TASK BRIEF – Search the records for lines that contain the word "Toggle". Copy them all.

DATA FOR THIS TASK –

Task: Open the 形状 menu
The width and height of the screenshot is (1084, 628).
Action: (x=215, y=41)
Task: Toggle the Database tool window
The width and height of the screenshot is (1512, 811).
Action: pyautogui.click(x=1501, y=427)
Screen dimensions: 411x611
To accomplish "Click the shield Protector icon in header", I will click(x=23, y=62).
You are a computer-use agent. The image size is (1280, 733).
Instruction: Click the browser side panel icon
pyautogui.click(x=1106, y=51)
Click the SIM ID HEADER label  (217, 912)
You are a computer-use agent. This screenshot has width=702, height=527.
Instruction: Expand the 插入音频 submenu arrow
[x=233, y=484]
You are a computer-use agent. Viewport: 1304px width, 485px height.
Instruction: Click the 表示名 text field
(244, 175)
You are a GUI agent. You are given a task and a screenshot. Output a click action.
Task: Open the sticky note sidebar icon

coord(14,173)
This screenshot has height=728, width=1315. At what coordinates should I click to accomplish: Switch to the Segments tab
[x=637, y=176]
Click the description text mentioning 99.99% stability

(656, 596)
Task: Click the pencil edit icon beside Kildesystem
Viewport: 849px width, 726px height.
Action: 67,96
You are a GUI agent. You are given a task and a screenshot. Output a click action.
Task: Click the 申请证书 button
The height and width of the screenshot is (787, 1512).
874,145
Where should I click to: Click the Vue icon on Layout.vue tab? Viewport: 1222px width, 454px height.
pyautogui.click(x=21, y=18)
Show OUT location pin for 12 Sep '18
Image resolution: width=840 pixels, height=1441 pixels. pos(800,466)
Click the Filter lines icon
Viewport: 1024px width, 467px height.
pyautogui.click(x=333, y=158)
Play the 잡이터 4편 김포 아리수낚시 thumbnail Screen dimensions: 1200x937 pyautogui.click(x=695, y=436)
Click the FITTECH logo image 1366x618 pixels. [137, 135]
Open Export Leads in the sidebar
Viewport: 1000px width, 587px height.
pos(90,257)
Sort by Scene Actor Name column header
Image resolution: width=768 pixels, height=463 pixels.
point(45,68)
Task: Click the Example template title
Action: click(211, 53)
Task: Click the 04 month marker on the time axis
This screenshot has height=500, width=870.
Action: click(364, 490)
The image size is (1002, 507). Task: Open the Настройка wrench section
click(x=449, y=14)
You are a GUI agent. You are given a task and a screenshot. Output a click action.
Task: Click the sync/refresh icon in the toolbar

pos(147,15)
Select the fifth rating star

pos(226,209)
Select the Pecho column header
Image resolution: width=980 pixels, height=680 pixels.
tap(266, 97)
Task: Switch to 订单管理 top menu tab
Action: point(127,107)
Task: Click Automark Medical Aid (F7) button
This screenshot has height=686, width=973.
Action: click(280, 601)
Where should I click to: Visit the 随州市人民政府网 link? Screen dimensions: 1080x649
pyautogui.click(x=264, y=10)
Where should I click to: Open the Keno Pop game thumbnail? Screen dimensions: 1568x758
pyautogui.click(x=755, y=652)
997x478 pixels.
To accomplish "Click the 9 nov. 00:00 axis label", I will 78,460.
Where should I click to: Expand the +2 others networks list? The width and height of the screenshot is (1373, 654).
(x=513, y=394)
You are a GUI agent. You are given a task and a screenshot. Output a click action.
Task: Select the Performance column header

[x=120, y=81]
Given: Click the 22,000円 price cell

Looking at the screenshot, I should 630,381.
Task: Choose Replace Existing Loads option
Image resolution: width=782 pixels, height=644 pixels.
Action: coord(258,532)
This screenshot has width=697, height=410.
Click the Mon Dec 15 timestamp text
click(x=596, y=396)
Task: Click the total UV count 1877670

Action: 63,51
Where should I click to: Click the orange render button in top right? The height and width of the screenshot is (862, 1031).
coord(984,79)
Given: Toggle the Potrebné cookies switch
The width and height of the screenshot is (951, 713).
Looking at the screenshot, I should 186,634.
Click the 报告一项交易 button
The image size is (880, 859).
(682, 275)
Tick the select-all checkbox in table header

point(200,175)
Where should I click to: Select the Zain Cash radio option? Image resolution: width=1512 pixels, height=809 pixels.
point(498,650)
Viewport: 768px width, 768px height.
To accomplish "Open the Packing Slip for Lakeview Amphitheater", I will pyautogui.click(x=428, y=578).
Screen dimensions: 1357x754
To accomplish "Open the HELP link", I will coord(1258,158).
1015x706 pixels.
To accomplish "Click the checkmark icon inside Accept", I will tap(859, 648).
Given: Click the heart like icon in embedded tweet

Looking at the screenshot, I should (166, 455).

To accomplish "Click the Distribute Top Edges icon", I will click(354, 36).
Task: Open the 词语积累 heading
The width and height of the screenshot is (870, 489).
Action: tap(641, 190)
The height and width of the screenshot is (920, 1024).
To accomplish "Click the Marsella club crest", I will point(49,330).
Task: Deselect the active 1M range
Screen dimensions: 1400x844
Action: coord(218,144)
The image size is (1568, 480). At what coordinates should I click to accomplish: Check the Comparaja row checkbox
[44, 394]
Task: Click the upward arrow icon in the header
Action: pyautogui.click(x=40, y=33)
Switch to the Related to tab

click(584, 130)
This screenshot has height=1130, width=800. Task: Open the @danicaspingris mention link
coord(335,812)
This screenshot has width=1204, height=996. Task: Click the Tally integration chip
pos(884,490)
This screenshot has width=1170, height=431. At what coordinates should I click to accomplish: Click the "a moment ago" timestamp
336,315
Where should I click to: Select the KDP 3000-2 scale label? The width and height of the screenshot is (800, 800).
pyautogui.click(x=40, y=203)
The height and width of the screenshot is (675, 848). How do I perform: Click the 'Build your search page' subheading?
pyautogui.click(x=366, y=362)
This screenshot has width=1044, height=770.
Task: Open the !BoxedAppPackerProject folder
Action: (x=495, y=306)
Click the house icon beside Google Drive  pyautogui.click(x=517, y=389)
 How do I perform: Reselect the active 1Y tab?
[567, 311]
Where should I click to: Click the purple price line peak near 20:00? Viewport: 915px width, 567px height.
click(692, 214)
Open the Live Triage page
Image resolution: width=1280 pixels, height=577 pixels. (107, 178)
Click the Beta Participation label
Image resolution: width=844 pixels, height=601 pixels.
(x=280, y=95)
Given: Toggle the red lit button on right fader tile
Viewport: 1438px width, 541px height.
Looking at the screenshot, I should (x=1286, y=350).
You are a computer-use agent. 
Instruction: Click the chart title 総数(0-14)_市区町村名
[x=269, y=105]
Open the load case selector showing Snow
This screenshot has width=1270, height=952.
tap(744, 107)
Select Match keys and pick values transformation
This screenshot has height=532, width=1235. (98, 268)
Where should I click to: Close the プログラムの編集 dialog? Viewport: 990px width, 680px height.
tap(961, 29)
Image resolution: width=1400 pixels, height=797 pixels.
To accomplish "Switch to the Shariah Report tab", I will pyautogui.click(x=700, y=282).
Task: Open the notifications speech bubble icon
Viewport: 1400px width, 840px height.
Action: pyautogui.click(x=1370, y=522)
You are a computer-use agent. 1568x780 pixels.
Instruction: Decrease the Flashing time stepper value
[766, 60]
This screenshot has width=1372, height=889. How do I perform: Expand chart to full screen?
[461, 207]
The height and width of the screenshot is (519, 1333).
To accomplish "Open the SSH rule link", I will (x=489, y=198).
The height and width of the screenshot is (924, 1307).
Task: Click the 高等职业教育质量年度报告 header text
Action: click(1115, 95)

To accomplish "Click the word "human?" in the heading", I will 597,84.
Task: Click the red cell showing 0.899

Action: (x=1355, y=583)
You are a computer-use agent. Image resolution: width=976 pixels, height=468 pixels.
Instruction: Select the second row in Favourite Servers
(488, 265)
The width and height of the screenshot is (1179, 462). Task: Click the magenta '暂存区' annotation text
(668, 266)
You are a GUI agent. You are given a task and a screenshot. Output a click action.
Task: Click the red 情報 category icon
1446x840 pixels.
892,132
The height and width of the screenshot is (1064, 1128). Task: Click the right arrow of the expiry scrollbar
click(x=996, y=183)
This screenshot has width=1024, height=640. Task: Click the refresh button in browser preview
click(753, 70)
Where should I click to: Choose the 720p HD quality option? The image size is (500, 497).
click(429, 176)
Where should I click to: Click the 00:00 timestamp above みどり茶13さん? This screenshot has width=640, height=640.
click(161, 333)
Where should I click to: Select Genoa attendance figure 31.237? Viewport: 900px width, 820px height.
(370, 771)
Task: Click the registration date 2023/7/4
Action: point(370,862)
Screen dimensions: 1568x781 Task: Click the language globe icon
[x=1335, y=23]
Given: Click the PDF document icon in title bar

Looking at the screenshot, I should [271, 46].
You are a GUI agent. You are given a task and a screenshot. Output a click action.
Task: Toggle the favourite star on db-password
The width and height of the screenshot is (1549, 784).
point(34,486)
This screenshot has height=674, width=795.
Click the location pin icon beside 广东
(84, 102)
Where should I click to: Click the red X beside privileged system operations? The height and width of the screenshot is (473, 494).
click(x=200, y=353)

RESULT FOR THIS EXERCISE –
Task: Toggle the Database tool window
Given: Toggle the Potrebné cookies switch
Given: Toggle the red lit button on right fader tile
Task: Toggle the favourite star on db-password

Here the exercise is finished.